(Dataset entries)
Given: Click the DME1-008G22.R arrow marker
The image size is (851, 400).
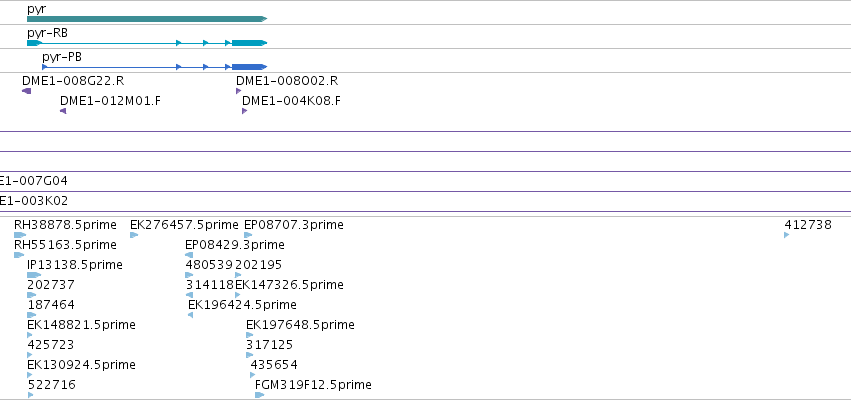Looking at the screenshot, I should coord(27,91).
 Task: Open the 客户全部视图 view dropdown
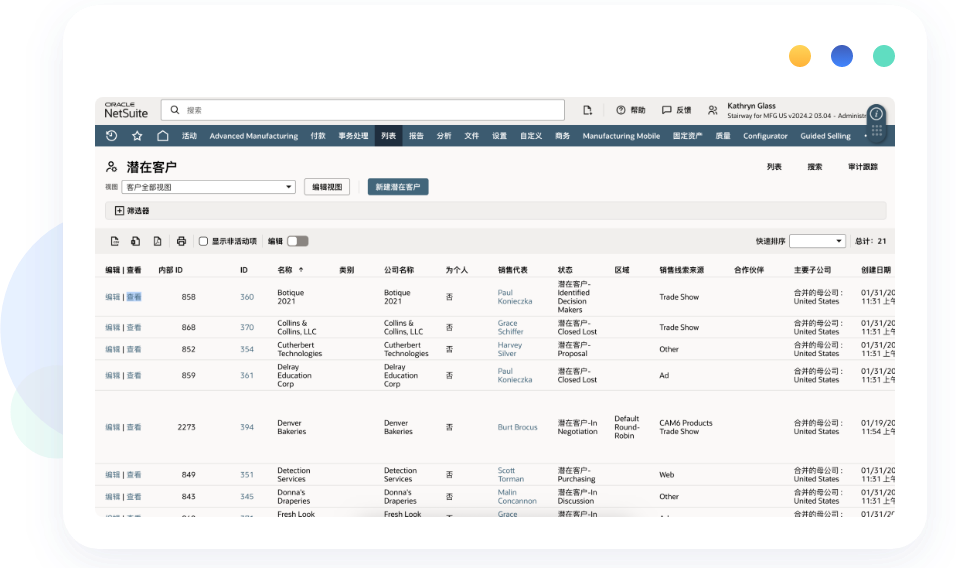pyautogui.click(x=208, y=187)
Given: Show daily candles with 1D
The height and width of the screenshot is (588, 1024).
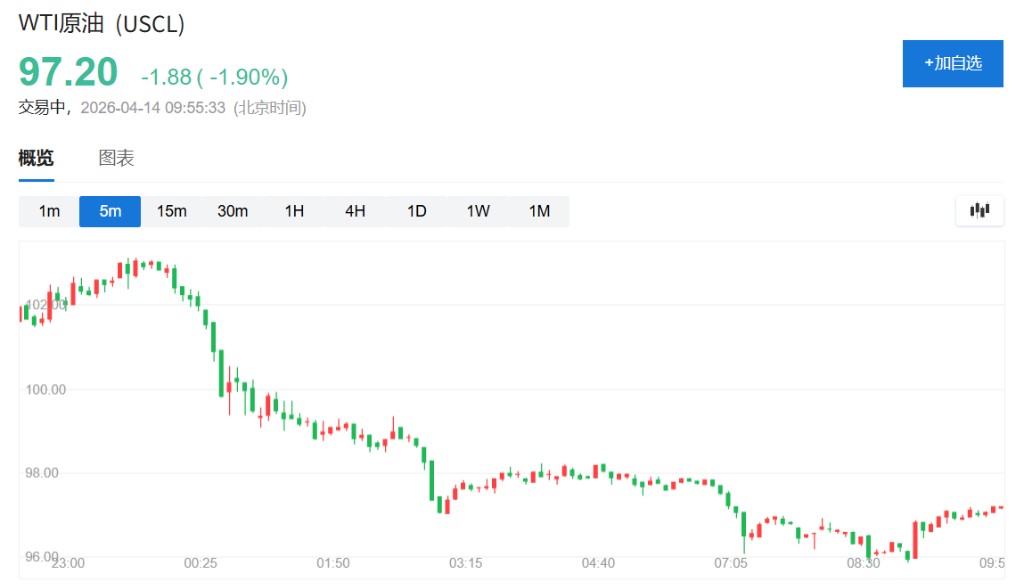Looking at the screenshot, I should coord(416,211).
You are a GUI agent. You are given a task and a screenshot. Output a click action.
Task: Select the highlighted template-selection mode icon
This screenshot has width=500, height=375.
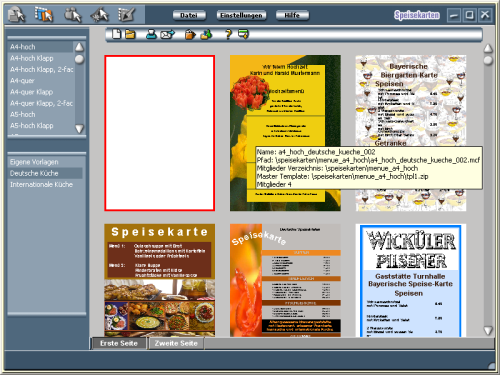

_WHAT IS BEING ASKED:_
What you return must match the entries above exactly, apart from the pictures, which are left out.

_OUTPUT:_
Given: Click the DME1-008G22.R arrow marker
The image size is (851, 400).
Looking at the screenshot, I should coord(27,91).
 Task: Open the 客户全部视图 view dropdown
pyautogui.click(x=208, y=187)
Given: Show daily candles with 1D
The height and width of the screenshot is (588, 1024).
Looking at the screenshot, I should coord(416,211).
You are a GUI agent. You are given a task and a screenshot. Output a click action.
Task: Select the highlighted template-selection mode icon
This screenshot has width=500, height=375.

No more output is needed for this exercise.